Type of Tea
Share
Tea can be categorized into six main types based on its fermentation level: green tea, white tea, yellow tea, oolong tea, black tea, and dark tea.
1. Green Tea
Green tea is characterized by what is known as the "Three Greens" (green dry leaves, green brew, and green leaf base). The processing involves steps like pan-firing, rolling, and drying. The pan-firing process uses high temperatures to quickly deactivate enzyme activity, preventing the oxidation of polyphenols, which contributes to its clear green brew. Traditional green tea is further classified into stir-fried, baked, sun-dried, and steamed categories.
2. White Tea
White tea features the "Three Whites" (white dry leaves, white brew, and white leaf base). Its processing is similar to traditional herbal medicine, requiring only withering until dry. Historically, white tea production was lengthy and resulted in a weaker aroma and taste. Newer processing techniques have introduced rolling and additional drying to enhance its aroma and flavor.
3. Oolong Tea
Primarily produced in Fujian, Guangdong, and Taiwan, oolong tea has several subcategories, including Northern Fujian oolong and Southern Fujian oolong. Oolong tea can be divided into red oolong and green oolong based on the degree of withering and fermentation. Red oolong undergoes heavier fermentation and is closer in quality to black tea, featuring the "Three Reds" (red dry leaves, red brew, and red leaf base). Notable examples include Taiwan's red oolong and Da Hong Pao. Green oolong, with lighter fermentation, is closer to green tea, exhibiting the "Three Greens." Famous types include Tieguanyin and Dongding oolong.
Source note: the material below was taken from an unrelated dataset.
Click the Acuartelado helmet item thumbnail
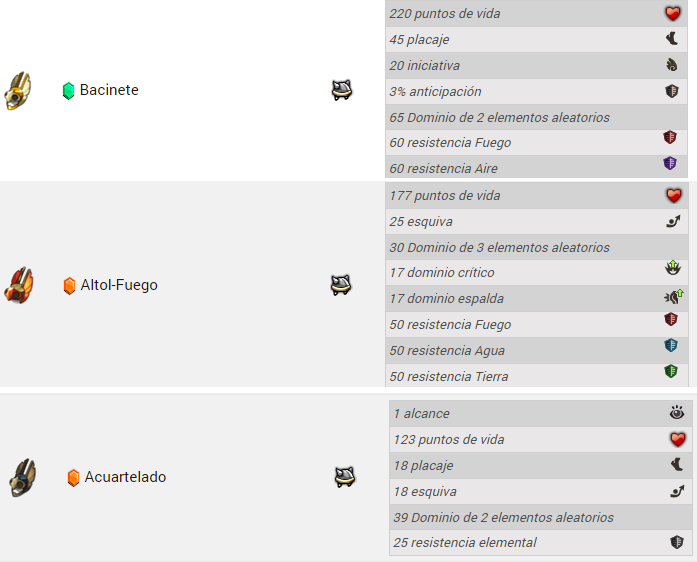This screenshot has width=697, height=562. click(23, 478)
Recent years have seen significant changes in processing techniques to meet consumer demands.
4. Black Tea
Black tea is distinguished by the "Three Reds" (red dry leaves, red brew, and red leaf base). Its unique processing includes withering and fermentation through enzymatic oxidation, utilizing enzymes within the fresh leaves.
5. Dark Tea
Dark tea is recognized by the "Three Blacks" (black dry leaves, black brew, and black leaf base) and involves a specific microbial fermentation process known as pile fermentation. Dark tea is categorized by origin, including Hubei old green brick tea, Hunan dark tea, Sichuan dark tea, and Yunnan-Guangxi dark tea. Hunan dark tea features varieties such as Xiangjian, Fu brick tea, black brick tea, and flower brick tea. Sichuan dark tea is commonly referred to as Sichuan border tea, divided into southern and western border teas. Yunnan-Guangxi dark tea includes ripe Pu'er tea and Guangxi Liu Bao tea. Initial processing of dark tea refers to black毛茶 (mao tea) that has undergone pile fermentation, while market offerings include processed teas made through screening, blending, steaming, pressing, and drying.
This overview provides a clear understanding of the different types of tea based on their fermentation levels and processing characteristics.